* Texte proposé:
....

Les chiffres, je les connaissais. Plus de 850 000 participants partout au Canada, dont 40% de filles. Au Québec seulement, quatre fois plus de joueurs en 20 ans!

Mais il a fallu une petite anecdote pour que je prenne pleinement conscience de cette extraordinaire explosion de la popularité du soccer au pays. C'était dans une école de Drummondville, au printemps dernier. J'accompagnais ma fille dans un tournoi provincial n'ayant rien à voir avec le sport.

Lors d'une pause, je m'assois devant une télé branchée sur un match éliminatoire de la Ligue nationale de hockey (LNH). Tout en pianotant sur mon ordinateur, je surveille l'action d'un oeil distrait.

Soudain, j'entends une clameur: un groupe d'élèves, installés devant un autre appareil quelques mètres plus loin, manifestent leur joie.

....

* Matériel:

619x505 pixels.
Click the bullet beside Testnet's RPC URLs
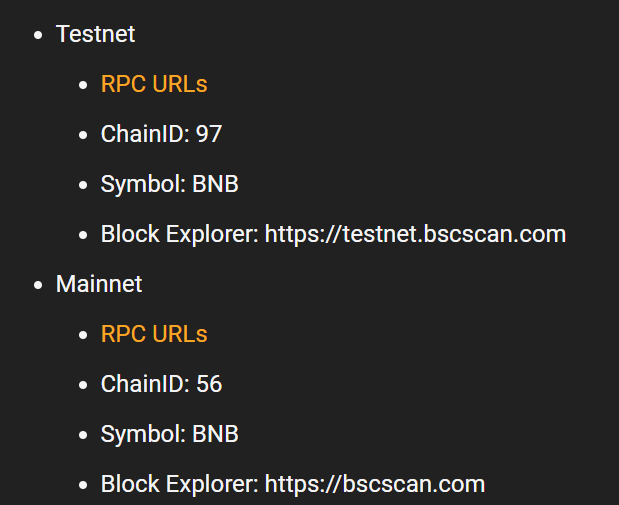[83, 85]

....

* Consigne:
Poursuivez le récit sur l'essor du soccer au Canada à partir de sa dernière phrase.

* Réponse:
Je lève les yeux vers mon match en pensant avoir raté un but. Mais non. Les Rangers et les Devils cafouillent en zone neutre et le jeu est sans intérêt.

Deux minutes plus tard, le phénomène se répète. À l'évidence, les jeunes écoutent une rencontre beaucoup plus intéressante! Vous devinez la suite: ils étaient captivés par un grand match de soccer international: Bayern Munich contre Chelsea.

On n'aurait pas vu ça il y a 20 ans.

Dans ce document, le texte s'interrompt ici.